Automated Bellwether Smart Meter Selection via Anomaly Weighting
Find Innovative SolutionsGenerate Solutions
Solution Overview
Problem
The manual selection of bellwether smart grid meters is subjective and inefficient, often overlooking areas with developing power distribution problems and failing to adapt to changing load profiles and grid conditions.
Innovation Solution
A method and system for automatically selecting bellwether smart meters by monitoring anomalies, assigning weights to these anomalies, and continuously updating a subgroup of meters based on historical data and seasonal load profiles, using a network management system to prioritize and select meters that provide an overall health reading of the power grid.
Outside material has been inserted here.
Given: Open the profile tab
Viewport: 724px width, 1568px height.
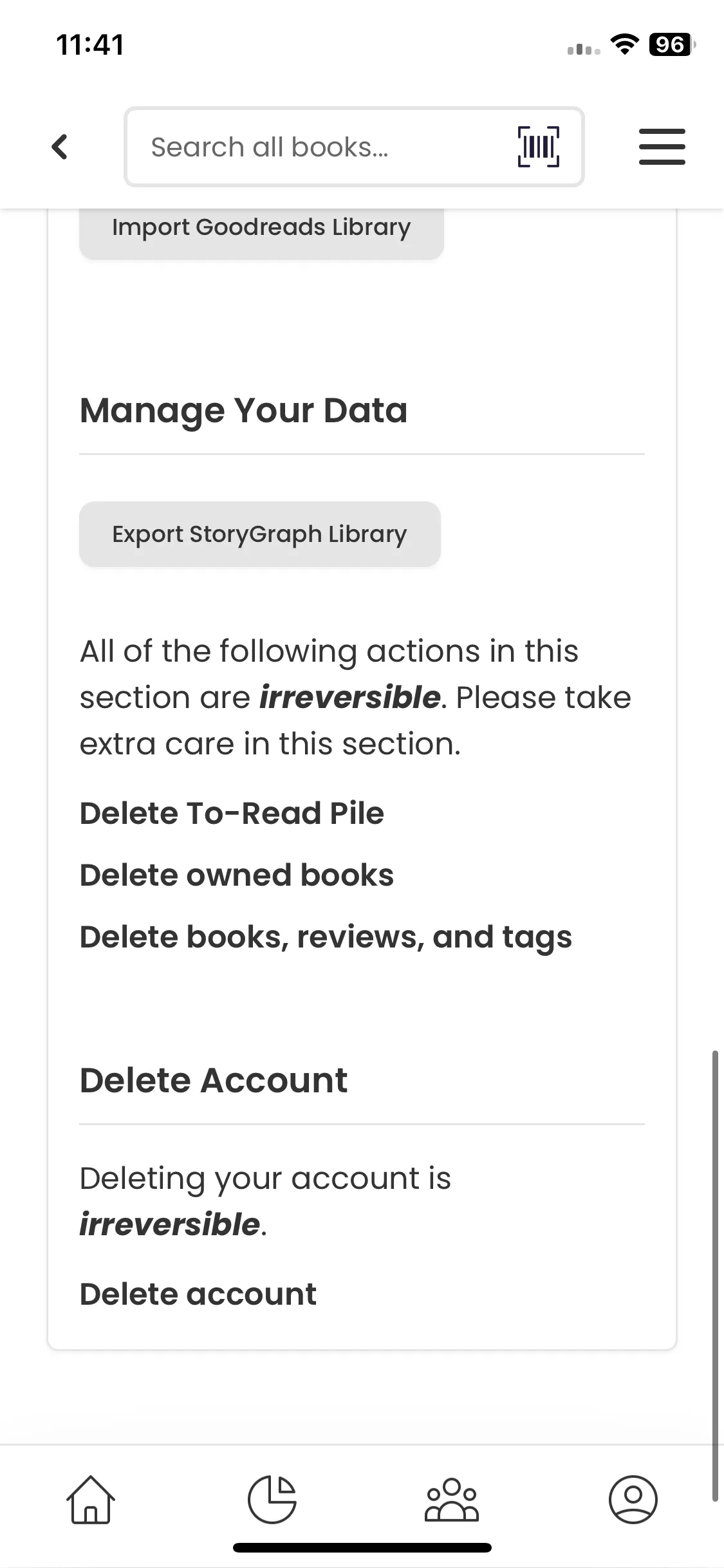Looking at the screenshot, I should pos(633,1500).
Engineering Contradictions & Design Principles
Engineering Contradiction Analysis
1Ease of operation
If manual selection of bellwether meters is performed, then human judgment and flexibility are applied, but the selection becomes subjective and may overlook problematic areas
Solution Approach 1:
The patent replaces the manual mechanical selection process with an automated computer-based system that monitors smart meters and automatically identifies bellwether meters based on anomaly detection algorithms, eliminating human subjectivity while maintaining operational simplicity
Solution Approach 2:
The system enables smart meters to effectively select themselves as bellwether meters by automatically detecting their own anomalies and being identified by the monitoring system, reducing the need for manual intervention in the selection process
2Ease of manufacture
If random hand-selection of bellwether meters is performed, then implementation is simple, but the selection fails to adapt to changing load profiles and grid conditions
Solution Approach 1:
The patent implements a dynamic selection process where the system continuously monitors smart meters and automatically updates the bellwether meter list based on changing grid conditions, load profiles, and anomaly patterns, making the selection adaptive rather than static
Solution Approach 2:
The system incorporates continuous feedback loops where anomaly data from smart meters is constantly analyzed, and the bellwether meter selection is adjusted based on this feedback, enabling automatic adaptation to changing grid conditions without manual reconfiguration
3Loss of time
If manual updates of bellwether meter lists are performed at random times, then administrative effort is minimized, but the selection may overemphasize non-problematic areas and miss developing problems
Solution Approach 1:
The patent implements continuous monitoring and automatic updating of bellwether meter selections, eliminating the intermittent manual update process and ensuring that the bellwether meter list continuously reflects current grid conditions and emerging problems
Solution Approach 2:
The system performs preliminary anomaly detection and analysis on all smart meters continuously, preparing the data and identification of potential bellwether meters in advance, so that the selection is always based on current and accurate information rather than outdated manual assessments
Data Source
AI summary
A method for selection of bellwether smart meters from a plurality of smart meters in a power grid can include for at least each of a subset of the plurality of smart meters, monitoring a meter; determining at least one anomaly in the meter, in response to a determination of an anomaly in the meter, assigning a weight to the anomaly, determining a sum of weights of anomalies in the meter and selecting a sub group of the plurality of smart meters as bellwether meters.